Mme Shayenne commente son parcours : « J’ai toujours voulu faire de la danse et je voulais vivre à Toronto. Le rêve américain en quelque sorte. » Après avoir étudié les arts dans la Ville reine, elle décide de retourner à ses premiers amours : « Je voulais retourner à mes racines, c’est pour cela que j’ai choisi la danse africaine » C’est à l’âge de 20 ans qu’elle se lance dans ce domaine, malgré le fait que ce milieu considère cela comme tardif. Elle explore alors différents pays comme le Mali, la Guinée ou encore le Sénégal, pour s’imprégner de ces pas de danse et de ces cultures si particulières. Quand elle revient au Canada, la tête pleine, elle évolue presque naturellement vers la chorégraphie, où elle se sent comme un poisson dans l’eau. Une vocation qui l’amènera à monter sa propre compagnie pour y exprimer sa vision. Une vision faite des histoires et émotions que partagent les candidats à l’expatriation. « C’est une histoire personnelle et un thème universel, s’exclame-t-elle. J’en parle car je suis dans un pays multiculturel. » Là est l’objectif affiché par Lua Shayenne : provoquer une discussion et des défis envers le terme de « race », sur le thème de l’identité.
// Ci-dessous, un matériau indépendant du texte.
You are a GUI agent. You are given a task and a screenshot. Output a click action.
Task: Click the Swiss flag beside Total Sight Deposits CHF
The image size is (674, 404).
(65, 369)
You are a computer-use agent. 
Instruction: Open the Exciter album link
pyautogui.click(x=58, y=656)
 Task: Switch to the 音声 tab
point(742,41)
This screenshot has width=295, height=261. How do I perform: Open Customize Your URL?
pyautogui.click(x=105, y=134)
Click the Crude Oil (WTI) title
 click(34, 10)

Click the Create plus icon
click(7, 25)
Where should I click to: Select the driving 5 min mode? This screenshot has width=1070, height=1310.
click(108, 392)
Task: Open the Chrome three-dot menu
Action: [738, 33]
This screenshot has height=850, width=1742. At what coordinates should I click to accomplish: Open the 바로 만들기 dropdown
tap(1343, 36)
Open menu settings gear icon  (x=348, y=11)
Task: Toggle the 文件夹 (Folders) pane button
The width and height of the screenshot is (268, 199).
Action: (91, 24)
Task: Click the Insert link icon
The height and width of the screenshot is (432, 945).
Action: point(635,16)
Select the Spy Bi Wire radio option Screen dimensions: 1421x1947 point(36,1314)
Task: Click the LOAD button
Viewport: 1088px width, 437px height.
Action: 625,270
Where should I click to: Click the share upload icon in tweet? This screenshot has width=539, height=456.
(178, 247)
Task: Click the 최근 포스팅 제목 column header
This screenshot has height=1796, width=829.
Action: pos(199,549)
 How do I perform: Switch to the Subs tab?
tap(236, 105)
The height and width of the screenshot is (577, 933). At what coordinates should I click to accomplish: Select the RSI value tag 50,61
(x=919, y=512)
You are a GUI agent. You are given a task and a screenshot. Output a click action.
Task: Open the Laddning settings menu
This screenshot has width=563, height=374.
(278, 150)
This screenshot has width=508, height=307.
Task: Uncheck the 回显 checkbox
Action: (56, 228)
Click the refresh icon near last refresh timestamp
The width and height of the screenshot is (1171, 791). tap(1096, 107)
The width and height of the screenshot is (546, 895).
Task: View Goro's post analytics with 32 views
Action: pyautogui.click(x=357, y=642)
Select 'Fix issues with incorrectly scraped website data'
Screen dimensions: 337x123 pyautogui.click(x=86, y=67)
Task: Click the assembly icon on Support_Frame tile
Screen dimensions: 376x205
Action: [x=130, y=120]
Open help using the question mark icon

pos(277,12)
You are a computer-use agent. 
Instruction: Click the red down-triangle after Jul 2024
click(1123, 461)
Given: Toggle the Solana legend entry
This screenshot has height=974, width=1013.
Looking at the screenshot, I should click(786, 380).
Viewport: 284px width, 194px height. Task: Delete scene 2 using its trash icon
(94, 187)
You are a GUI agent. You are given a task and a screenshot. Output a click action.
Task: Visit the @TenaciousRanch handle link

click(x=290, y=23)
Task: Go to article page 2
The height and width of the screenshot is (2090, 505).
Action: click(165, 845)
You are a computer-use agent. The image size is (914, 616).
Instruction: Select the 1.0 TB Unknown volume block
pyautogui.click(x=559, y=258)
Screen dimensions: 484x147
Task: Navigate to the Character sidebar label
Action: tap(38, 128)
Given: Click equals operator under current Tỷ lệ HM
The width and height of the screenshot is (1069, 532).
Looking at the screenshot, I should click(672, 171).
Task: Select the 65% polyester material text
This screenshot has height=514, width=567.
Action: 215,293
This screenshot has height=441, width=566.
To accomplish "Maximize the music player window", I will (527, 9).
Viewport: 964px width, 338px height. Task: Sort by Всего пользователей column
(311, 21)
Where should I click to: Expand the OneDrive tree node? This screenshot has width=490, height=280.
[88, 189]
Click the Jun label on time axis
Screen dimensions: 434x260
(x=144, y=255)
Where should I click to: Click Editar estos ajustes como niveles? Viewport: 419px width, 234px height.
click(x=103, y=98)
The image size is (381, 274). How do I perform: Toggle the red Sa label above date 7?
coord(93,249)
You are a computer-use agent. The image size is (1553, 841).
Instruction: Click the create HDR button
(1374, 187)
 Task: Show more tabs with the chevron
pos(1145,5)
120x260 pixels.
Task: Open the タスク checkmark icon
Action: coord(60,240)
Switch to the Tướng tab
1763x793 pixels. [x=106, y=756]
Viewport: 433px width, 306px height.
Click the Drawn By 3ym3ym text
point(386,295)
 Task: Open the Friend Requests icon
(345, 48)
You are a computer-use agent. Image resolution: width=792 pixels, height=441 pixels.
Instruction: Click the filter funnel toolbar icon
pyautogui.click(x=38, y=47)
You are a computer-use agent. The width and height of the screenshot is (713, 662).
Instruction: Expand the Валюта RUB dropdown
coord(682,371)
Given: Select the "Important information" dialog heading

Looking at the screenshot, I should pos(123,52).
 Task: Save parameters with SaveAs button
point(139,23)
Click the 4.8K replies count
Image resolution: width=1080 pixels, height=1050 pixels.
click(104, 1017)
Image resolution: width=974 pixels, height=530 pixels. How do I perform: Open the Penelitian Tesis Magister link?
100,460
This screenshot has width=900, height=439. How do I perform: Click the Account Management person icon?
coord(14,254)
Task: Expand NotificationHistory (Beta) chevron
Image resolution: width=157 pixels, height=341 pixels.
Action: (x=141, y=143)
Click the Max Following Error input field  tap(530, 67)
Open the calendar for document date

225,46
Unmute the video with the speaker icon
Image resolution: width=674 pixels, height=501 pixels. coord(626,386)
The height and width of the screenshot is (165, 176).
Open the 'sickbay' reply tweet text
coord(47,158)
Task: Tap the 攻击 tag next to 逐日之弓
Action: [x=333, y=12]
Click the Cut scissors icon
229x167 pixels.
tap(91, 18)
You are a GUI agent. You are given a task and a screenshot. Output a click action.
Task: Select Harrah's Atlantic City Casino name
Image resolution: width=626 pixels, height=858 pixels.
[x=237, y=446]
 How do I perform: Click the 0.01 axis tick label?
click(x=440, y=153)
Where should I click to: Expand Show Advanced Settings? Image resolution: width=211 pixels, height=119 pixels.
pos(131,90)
« J’espère que les gens vont venir pour voir cette explosion de danse, dit-elle. Je veux que le public sache qu’il verra quelque chose de nouveau ». Une énergie et un optimisme à toute épreuve qui devraient se poursuivre bon an mal an en 2015, avec l’apparition de nouvelles pièces inspirées de ses précédentes productions.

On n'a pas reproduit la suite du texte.